PDP1 levels reach their peak between mid to late night. VRI levels decline during this time due to TIM:PER influenced repression of vri transcription. The decreasing ratio of VRI/PDP1 levels favours binding of PDP1 to the V/P boxes resulting in activation of Clk and cry transcription. PDP1 protein levels start to decline during the late night and are low by the early morning. However, despite this, PDP1 continues to activate Clk and cry transcription until midday when VRI protein levels are sufficient, after the next cycle of CLK:CYC mediated transcription, to take over the binding of the V/P boxes and repress transcription.

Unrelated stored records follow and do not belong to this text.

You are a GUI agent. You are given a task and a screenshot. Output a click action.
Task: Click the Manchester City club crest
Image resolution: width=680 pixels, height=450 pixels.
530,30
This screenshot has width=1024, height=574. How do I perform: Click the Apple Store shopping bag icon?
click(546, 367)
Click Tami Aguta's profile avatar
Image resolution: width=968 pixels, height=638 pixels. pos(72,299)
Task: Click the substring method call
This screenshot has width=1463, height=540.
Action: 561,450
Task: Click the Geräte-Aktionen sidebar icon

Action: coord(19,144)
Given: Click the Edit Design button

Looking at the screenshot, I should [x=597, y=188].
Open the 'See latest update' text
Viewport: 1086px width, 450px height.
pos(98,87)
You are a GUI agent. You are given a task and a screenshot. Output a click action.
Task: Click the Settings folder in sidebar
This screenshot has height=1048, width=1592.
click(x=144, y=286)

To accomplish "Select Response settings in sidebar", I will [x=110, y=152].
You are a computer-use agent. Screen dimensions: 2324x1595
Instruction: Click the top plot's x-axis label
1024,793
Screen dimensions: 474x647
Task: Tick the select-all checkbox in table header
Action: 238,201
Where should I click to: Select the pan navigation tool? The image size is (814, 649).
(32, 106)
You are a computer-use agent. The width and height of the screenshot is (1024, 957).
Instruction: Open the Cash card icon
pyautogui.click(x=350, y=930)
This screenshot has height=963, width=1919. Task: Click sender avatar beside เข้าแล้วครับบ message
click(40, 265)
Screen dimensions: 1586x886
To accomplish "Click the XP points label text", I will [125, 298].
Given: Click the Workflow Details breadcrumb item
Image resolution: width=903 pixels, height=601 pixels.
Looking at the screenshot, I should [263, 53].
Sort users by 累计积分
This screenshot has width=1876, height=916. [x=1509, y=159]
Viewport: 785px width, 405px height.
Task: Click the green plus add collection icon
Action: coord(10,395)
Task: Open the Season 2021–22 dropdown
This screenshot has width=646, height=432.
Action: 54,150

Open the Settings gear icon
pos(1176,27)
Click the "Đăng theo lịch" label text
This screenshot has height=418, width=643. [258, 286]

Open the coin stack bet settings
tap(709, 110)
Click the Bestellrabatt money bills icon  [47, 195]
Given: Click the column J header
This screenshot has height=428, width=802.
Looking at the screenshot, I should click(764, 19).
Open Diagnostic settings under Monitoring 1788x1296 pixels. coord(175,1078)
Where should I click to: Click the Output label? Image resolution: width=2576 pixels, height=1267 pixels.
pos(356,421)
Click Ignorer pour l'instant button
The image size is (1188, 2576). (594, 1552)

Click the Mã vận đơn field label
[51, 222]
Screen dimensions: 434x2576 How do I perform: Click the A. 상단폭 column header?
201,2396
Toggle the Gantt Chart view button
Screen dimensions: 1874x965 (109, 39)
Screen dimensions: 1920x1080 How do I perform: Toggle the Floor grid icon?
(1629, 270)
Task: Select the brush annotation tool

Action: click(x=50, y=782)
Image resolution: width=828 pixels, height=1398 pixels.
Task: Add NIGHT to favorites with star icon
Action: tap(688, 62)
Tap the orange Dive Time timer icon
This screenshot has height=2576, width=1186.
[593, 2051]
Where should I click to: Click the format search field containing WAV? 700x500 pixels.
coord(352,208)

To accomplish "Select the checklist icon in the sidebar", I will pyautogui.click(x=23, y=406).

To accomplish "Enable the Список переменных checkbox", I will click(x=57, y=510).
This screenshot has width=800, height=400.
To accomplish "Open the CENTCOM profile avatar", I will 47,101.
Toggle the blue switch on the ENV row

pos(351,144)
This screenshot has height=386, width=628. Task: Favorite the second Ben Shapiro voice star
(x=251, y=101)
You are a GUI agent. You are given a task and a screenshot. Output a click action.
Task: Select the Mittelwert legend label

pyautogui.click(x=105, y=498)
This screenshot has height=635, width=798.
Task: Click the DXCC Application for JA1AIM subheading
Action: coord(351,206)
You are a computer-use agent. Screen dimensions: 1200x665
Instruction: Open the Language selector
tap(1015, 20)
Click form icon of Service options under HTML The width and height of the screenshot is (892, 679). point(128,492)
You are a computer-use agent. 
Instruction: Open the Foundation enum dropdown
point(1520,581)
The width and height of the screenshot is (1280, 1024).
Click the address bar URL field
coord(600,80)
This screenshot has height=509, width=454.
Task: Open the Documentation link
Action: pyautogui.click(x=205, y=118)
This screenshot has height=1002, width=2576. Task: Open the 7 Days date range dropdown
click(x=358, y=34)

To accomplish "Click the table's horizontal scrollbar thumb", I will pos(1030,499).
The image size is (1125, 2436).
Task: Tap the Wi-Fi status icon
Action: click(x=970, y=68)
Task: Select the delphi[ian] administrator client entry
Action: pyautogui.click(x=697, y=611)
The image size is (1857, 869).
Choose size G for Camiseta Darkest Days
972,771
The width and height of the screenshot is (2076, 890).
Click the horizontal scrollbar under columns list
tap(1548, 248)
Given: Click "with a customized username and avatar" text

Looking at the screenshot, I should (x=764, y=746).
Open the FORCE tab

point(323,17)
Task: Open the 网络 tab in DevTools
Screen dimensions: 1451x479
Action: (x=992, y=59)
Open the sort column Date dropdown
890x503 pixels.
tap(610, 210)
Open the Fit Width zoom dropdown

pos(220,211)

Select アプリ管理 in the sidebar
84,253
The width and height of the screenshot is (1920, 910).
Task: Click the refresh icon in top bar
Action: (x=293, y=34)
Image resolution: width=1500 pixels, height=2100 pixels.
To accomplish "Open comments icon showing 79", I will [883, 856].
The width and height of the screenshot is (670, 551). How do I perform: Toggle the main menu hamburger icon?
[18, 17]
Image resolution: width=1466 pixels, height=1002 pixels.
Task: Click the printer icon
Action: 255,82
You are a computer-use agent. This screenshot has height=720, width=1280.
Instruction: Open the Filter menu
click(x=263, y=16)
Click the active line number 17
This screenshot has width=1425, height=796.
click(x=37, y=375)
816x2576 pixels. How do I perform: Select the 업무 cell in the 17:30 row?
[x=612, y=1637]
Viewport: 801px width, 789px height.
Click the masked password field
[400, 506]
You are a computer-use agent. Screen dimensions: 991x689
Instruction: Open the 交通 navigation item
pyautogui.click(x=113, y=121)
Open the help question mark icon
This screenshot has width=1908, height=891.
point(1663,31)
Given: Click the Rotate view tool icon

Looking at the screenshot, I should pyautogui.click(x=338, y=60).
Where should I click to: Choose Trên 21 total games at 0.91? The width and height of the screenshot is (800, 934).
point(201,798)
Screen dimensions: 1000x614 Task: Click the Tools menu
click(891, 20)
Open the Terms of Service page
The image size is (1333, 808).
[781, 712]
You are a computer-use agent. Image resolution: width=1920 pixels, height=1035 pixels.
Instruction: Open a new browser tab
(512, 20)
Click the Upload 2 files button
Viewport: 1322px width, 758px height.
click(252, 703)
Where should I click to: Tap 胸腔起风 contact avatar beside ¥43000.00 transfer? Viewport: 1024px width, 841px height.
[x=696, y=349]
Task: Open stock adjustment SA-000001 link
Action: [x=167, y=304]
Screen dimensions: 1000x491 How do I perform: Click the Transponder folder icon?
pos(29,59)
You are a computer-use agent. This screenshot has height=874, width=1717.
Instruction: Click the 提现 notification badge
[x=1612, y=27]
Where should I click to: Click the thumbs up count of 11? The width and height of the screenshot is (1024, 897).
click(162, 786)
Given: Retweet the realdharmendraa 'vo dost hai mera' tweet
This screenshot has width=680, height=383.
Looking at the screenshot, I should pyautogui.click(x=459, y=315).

Recently, CLK:CYC transcription of some new target genes and their associated feedback loops have come to light such as the cwo gene and its protein product clockwork orange (CWO). However, there is confusion as to whether CWO, which binds to the E-boxes of per, tim, vri, and Pdp1 activates or represses their transcription. There are likely to be many more of these secondary transcription loops connected to the core clock mechanism to add yet more modes of regulation.